At 20, Sittler, a sophomore center, may be the best women's
college hockey player in the country. She is without question
the most productive. This winter Sittler led the nation in
regular-season scoring, with 41 goals and 40 assists in 21
games. In her final 13 games, including Colby's 7-2 loss to
Brown in the first round of the NCAA tournament, she had eight
hat tricks and either scored or assisted on 82 of 111 White
Mules goals. Sittler is a strong candidate for the U.S. Olympic
women's hockey team that will debut at the 1998 Winter Games in
Nagano, Japan. "Meaghan's a franchise player," says Harvard
coach Katey Stone. "She doesn't make many mistakes. She's always
in the right position. Like I said, a franchise player."
Tales of Sittler's exploits have filtered up to the highest
reaches of the sport. On Feb. 15, as he surveyed 40 top
youngsters at an annual Canadian prospects' game in Toronto,
Maple Leafs general manager Cliff Fletcher told his scouting
staff to put away their clipboards. "Don't even bother, guys,"
Fletcher deadpanned. "We already have our first-round draft pick
for next year: Meaghan Sittler."
Her gifts--the downy-soft hands, the vision on the ice that
allows her to see two or three steps ahead of other players, the
production so efficient and dependable that it suggests the
assembly line of a German car plant--seem as easy to explain as
her green eyes and her blonde drape of hair. Why should we be
surprised that Sittler has been so blessed? She is, after all,
the daughter of NHL Hall of Famer Darryl Sittler and the sister
of Ryan Sittler, the seventh pick overall in the 1995 NHL entry
draft. Hockey success, we assume, is her birthright.
Meaghan was born in Mississauga, Ont., on March 12, 1976.
There's felicity in that: Darryl, then with the Maple Leafs,
concluded that spring with 100 points, including an NHL-record
10 in a game against the Boston Bruins. It was his
second-most-productive season in a 15-year career with Toronto,
the Philadelphia Flyers and the Detroit Red Wings. But while
bloodlines certainly played a role in drawing Meaghan to hockey,
they did not preordain greatness. Rather, her success has been
nourished by a rigorous year-round training regimen, an abiding
love of the sport and a deep-seated fear of failure. "Her love
of hockey is something that can't be taught," says Darryl, who
is a special consultant for Toronto. "Wanting to improve and be
an elite player is something Meaghan has always wanted for
Darryl and his wife, Wendy, recall being awakened from their
weekend slumber by the incessant thud of a rubber ball striking
a wall in the 4,000-square-foot basement beneath their bedroom
in East Amherst, N.Y., near Buffalo. Meaghan and Ryan and their
friends would spend hours playing roller hockey. "We called it
the BHL," says Ryan, who is two years older than his sister.
"The Basement Hockey League." When they came up for air, they
would sit in front of the TV and play Sega Genesis hockey.
"Well, we watched movies, too," she says.
"For example?" she is asked.
"Youngblood was our favorite," she replies sheepishly, referring
to the hockey gore-flick starring Rob Lowe.
Meaghan played in boys' leagues through the eighth grade. By all
accounts she held her own, even as she suffered the taunts,
high-sticks and cross-checks of her male peers. "The big problem
a lot of the guys had with Meaghan wasn't so much that she was a
girl," says Ryan, now a Flyers left wing. "It was that she was a
girl who was better than a lot of them."

### WORK TASK 1
Rewrite the paragraph of the Meaghan Sittler article that begins "Tales of Sittler's exploits" more briefly, keeping its main facts.
### WORK TASK 2
According to the Meaghan Sittler article, how many goals and assists did Sittler have in the regular season this winter, and in how many games?
### WORK TASK 3
Continue the Meaghan Sittler article, picking up after its final sentence.

### DATA EXTRACTS
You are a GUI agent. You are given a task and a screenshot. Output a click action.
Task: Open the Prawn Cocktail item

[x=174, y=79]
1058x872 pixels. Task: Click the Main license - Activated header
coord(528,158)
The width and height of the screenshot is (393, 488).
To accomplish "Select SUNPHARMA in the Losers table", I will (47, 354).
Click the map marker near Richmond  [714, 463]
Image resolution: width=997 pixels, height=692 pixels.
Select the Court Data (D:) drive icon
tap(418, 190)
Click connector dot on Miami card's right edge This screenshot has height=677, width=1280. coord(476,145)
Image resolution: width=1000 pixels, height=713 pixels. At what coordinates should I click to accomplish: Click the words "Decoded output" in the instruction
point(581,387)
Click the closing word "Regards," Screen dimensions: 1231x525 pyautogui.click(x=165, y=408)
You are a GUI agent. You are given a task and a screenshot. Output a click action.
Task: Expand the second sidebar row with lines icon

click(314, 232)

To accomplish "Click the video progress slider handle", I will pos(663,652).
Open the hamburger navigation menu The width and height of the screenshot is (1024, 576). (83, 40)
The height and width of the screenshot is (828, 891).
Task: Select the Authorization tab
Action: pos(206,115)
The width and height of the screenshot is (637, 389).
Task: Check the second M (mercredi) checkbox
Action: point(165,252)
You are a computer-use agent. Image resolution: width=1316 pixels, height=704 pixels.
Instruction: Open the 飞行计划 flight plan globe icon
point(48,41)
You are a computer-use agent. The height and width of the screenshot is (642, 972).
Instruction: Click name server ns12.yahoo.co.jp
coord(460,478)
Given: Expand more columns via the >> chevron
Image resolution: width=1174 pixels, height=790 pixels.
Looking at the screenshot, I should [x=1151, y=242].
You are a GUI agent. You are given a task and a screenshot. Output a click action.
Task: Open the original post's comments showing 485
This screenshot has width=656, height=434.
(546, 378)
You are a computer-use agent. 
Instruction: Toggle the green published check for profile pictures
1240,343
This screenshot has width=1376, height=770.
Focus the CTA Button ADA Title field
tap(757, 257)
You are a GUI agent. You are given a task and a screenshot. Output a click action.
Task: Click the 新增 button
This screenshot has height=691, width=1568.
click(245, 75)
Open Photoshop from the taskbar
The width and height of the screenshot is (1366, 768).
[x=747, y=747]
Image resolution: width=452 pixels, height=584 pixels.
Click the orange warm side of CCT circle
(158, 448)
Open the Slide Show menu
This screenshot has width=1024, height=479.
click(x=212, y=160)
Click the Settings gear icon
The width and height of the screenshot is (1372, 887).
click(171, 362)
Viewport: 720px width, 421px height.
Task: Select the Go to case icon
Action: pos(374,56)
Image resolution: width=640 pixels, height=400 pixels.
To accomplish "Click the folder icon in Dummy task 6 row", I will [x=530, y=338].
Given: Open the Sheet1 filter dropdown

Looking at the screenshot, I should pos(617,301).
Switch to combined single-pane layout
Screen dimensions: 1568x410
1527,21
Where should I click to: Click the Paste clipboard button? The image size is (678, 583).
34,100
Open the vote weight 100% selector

### EXERCISE RESULT 1
Word of Sittler's talent has reached the top of the sport. On Feb. 15, at an annual Canadian prospects' game in Toronto featuring 40 top youngsters, Maple Leafs general manager Cliff Fletcher jokingly told his scouts to put away their clipboards because the team already had its first-round pick for next year: Meaghan Sittler.

### EXERCISE RESULT 2
She had 41 goals and 40 assists in 21 games.

### EXERCISE RESULT 3
After her freshman year at the Nichols School in Buffalo,
Sittler was invited to try out for the under-18 girls' U.S.
national hockey team. By the time she entered Colby three years
later she had been named one of the top five girls in the
country. During that period she had an epiphany. "I had played
hockey most of my life just because it was fun," she says. "But
all of a sudden there were select teams to try out for, the
Olympic team to shoot for. Hockey, I realized, had become my
Although she was recruited by perennial women's hockey powers
such as New Hampshire, Providence and Boston College, Sittler
settled on Colby. This small (1,750 students) liberal arts
college, in Waterville, Maine, is less known for athletic
prowess than for high academic standards. Of the school's 29
varsity sports teams, only skiing and women's hockey play
Division I schedules, and there are no athletic scholarships.
Colby does offer a sound, competitive women's hockey program.
Even before Sittler arrived in the fall of 1994, Colby coach
Laura Halldorson had cobbled together a team that could
successfully compete with much larger schools. In 1993 she
recruited Barb Gordon, a feisty but fluid-skating winger from
Glendale, Calif., who has been no less vital than Sittler to the
White Mules' recent success. Despite missing three games this
season because of a knee injury, Gordon, who is also a strong
candidate to play in Nagano, has 34 goals and 34 assists.
"Without Barb," says Sittler, "I wouldn't have half the points I
Off the ice the two women are little more than acquaintances. On
the ice they look as if they have been playing together forever.
Before games, the duo will sit silently in the stands, just a
few feet apart, visualizing how they will synchronize their
games. "In a way they're like twins," says Halldorson.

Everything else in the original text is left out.